Figures & data
Figure 1. Target sequences and chemical structures of the N-methylpyrrole-N-methylimidazole hairpin polyamides. Consensus binding site for HIF is indicated by an open box. Open and closed circles represent imidazole and pyrrole rings, respectively. Dp and b denote dimethylaminopropylamine and b-alanine residues, respectively.
Table I. Molecular weights of polyamides measured by ESIMS.
Figure 2. Dose-dependent inhibition of HIF-1α-induced transcription in 293 cells. Cells were transfected with plasmids coding hypoxia-stable HIF-1α, ARNT, and β-galactosidase, along with a reporter plasmid (pGL3VEGF), and then treated with the mixture of three pyrrole-imidazole hairpin polyamides for 24 h. Transcriptional activity was measured and expressed as a ratio of luciferase to β-galactosidase activity. Statistically significant suppression of transcription was noted at a concentration of 5 µM or greater. Cell viability was not affected by the polyamides. RLU and β-Gal denote relative luciferase units and β-galactosidase activity, respectively. OD: optical density. *: Vehicle (dimethylsulfoxide) only.
Figure 3. Effects of combinations of the three polyamides on HIF-1α -induced transcription in 293 cells. Cells were transfected with plasmids coding for hypoxia-stable HIF-1α(p(HA)HIF-1α(401Δ603)), ARNT (pARNT), and β-galactosidase (pCMVβ), along with a reporter plasmid (pGL3VEGF), and then incubated with a particular combination of the pyrrole-imidazole polyamides for 24 h. Transcriptional activity was expressed as a ratio of luciferase to β-galactosidase activity. A statistically significant reduction in transcription was achieved by applying all three Py-Im hairpin polyamides. A similar suppression was observed when polyamide no. 3 was applied alone or together with either polyamide no. 1 or no. 2. Cell viability was not affected by the treatment. RLU and β-Gal represent relative luciferase units and β-galactosidase activity, respectively. *: P < 0.05 compared with controls.
Figure 4. Dose-dependent inhibition of HIF-2α-induced transcription in 293 cells. Cells were transfected with plasmids coding full-length HIF-2α (pTRE-EPAS), ARNT(pARNT), and β-galactosidase (pCMVβ), along with a reporter plasmid (pGL3VEGF), and then treated with a mixture of the three pyrrole-imidazole hairpin polyamides for 24 h. Transcriptional activity was measured and expressed as a ratio of luciferase to β-galactosidase activity. Statistically significant suppression of transcription was noted at a concentration of 2.5 µM or greater. RLU and β-Gal denote relative luciferase units and β-galactosidase activity, respectively. *: Vehicle (dimethylsulfoxide) only.
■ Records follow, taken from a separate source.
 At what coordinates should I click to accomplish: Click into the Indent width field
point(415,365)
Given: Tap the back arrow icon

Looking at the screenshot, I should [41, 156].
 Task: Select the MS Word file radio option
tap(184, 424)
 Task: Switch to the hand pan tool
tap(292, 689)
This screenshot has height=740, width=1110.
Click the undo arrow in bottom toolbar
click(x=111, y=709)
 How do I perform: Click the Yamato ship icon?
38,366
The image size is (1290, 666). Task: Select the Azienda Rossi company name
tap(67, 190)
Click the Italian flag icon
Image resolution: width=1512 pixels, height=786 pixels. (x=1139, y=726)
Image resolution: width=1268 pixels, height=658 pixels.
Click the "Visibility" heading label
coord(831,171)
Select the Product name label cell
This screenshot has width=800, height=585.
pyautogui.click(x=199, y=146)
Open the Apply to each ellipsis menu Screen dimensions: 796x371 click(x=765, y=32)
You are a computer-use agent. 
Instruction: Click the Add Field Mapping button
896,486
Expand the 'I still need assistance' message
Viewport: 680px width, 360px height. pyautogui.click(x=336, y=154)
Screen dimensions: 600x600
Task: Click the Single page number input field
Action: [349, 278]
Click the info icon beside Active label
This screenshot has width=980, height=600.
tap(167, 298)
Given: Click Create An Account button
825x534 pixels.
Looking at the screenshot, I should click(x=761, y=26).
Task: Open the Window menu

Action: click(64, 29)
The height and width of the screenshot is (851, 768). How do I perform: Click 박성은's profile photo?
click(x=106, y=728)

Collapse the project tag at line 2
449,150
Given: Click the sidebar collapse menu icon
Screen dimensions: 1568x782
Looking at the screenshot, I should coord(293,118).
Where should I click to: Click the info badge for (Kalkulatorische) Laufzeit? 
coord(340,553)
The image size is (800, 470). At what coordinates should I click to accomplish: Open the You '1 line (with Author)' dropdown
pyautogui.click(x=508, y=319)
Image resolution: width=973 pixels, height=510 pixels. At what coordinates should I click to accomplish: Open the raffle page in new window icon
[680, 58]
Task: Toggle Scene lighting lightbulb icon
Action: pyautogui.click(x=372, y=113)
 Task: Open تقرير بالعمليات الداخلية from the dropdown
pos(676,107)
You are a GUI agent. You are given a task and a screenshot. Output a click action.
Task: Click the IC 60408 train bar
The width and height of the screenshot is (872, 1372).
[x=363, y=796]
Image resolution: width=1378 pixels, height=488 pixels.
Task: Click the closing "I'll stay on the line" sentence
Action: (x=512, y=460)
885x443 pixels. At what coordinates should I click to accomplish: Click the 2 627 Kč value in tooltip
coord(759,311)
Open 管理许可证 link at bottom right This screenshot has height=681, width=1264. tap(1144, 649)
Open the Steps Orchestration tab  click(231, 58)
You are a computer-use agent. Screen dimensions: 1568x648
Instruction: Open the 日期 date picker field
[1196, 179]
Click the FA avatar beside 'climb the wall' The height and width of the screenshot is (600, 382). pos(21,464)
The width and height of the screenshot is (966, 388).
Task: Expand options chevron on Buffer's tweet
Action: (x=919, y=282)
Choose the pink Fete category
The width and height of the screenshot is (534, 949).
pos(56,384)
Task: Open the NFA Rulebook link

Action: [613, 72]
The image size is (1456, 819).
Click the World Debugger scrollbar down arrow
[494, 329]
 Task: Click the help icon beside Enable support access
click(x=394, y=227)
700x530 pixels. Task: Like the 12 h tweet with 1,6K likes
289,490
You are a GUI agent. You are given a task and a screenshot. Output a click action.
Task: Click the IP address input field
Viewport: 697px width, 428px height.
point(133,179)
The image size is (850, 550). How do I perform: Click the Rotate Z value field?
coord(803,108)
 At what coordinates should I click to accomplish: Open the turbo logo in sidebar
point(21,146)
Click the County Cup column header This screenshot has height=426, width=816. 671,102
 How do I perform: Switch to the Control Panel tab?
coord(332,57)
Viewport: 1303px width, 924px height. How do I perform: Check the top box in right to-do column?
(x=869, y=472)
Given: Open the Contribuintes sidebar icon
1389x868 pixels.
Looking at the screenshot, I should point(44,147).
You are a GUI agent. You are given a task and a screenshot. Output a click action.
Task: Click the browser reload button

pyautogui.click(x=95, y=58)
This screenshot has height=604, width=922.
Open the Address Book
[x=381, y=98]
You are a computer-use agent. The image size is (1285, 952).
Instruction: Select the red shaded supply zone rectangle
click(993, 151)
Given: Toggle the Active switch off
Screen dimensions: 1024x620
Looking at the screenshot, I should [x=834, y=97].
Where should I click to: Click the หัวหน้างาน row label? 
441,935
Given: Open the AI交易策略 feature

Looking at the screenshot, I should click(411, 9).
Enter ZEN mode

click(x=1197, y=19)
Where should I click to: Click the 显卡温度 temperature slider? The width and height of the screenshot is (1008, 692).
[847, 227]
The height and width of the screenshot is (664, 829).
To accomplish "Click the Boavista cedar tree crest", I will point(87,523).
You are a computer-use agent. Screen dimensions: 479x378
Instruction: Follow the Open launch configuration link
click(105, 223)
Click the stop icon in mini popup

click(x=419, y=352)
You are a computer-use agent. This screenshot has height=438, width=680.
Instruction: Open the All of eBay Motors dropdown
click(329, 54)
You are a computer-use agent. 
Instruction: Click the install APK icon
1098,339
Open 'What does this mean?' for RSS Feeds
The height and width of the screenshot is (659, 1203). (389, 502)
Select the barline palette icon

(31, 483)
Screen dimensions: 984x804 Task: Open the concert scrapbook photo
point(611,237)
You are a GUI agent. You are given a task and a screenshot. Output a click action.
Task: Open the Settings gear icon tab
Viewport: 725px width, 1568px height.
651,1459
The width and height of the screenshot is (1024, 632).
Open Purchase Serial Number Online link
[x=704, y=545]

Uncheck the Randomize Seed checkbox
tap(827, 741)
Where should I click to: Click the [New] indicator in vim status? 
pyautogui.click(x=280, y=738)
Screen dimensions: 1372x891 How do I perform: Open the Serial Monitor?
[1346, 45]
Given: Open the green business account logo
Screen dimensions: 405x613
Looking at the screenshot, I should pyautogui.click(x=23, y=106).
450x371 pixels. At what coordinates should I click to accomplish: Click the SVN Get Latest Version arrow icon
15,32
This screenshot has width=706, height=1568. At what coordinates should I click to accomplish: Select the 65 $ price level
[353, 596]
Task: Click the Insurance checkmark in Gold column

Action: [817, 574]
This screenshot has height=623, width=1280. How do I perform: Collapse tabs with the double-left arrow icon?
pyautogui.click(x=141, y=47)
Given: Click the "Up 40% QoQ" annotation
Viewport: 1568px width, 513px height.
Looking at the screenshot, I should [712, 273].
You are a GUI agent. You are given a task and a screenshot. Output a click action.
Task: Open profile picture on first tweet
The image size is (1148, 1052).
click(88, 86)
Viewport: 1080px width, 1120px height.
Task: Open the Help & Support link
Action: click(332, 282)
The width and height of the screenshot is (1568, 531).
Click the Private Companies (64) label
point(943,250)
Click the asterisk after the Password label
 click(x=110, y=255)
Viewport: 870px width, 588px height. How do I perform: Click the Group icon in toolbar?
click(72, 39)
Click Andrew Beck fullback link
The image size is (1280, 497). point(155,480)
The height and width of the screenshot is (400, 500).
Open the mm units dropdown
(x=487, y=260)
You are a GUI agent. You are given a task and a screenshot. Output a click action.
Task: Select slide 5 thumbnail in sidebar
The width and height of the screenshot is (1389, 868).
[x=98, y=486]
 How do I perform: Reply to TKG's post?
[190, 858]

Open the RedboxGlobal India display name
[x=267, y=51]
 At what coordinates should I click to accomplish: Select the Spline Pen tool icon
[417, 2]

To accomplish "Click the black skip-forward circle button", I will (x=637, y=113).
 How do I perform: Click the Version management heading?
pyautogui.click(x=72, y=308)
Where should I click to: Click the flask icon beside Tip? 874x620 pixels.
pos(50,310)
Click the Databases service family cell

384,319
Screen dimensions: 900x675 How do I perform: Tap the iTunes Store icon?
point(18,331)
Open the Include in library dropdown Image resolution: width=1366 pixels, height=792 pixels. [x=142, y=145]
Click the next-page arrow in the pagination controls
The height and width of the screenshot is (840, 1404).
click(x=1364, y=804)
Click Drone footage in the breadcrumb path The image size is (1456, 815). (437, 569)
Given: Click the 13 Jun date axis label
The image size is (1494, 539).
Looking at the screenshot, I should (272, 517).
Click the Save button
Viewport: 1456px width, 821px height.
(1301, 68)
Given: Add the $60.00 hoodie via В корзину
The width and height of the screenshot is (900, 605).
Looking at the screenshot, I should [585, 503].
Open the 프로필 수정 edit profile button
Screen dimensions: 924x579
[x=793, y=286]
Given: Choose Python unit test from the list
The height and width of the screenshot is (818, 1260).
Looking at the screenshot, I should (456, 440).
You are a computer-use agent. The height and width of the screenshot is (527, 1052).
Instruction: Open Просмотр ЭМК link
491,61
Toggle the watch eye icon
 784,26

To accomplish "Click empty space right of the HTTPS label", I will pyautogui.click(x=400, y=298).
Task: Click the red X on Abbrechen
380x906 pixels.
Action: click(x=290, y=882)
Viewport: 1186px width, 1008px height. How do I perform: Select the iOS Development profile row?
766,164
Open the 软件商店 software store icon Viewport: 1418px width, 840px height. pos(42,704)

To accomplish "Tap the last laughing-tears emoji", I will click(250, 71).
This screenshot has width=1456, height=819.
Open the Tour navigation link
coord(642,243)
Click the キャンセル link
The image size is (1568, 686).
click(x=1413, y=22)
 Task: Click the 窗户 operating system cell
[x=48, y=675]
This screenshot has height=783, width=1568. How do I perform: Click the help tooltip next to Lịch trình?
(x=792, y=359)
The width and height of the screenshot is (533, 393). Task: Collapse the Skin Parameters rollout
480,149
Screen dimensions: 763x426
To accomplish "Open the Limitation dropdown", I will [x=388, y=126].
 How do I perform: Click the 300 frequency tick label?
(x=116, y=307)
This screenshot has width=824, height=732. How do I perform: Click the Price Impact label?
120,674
Figure 5. Suppressive effects of the mixture of three Py-Im hairpin polyamides on VEGF transcription and secretion in A498, a renal cell carcinoma cell line. Cells were treated with the mixture of three pyrrole-imidazole polyamides (5 mM in total) for 24–72 h. Transcription of the VEGF gene was evaluated by real time RT-PCR. The results were expressed as a ratio of VEGF mRNA to GAPDH mRNA. An approximately 50% reduction in transcription was observed after 72 h treatment. Consistently, VEGF secreted in conditioned medium (CM) decreased by approximately 50% compared with the control. *: P < 0.05 compared with controls.
Figure 6. Inhibitory effects of pyrrole-imidazole hairpin polyamides on the HIF-HRE interaction were evaluated by using an electrophoresis mobility shift assay. Nuclear extract of A498 human renal cell cancer cells caused a mobility shift (arrow) of a biotin-labeled double-stranded oligonucleotide corresponding to human HRE (lanes 1 and 2). The polyamide mixture against the HRE suppressed the mobility shift (lane 3), which was not affected by a polyamide recognizing the human telomere sequence (lane 4).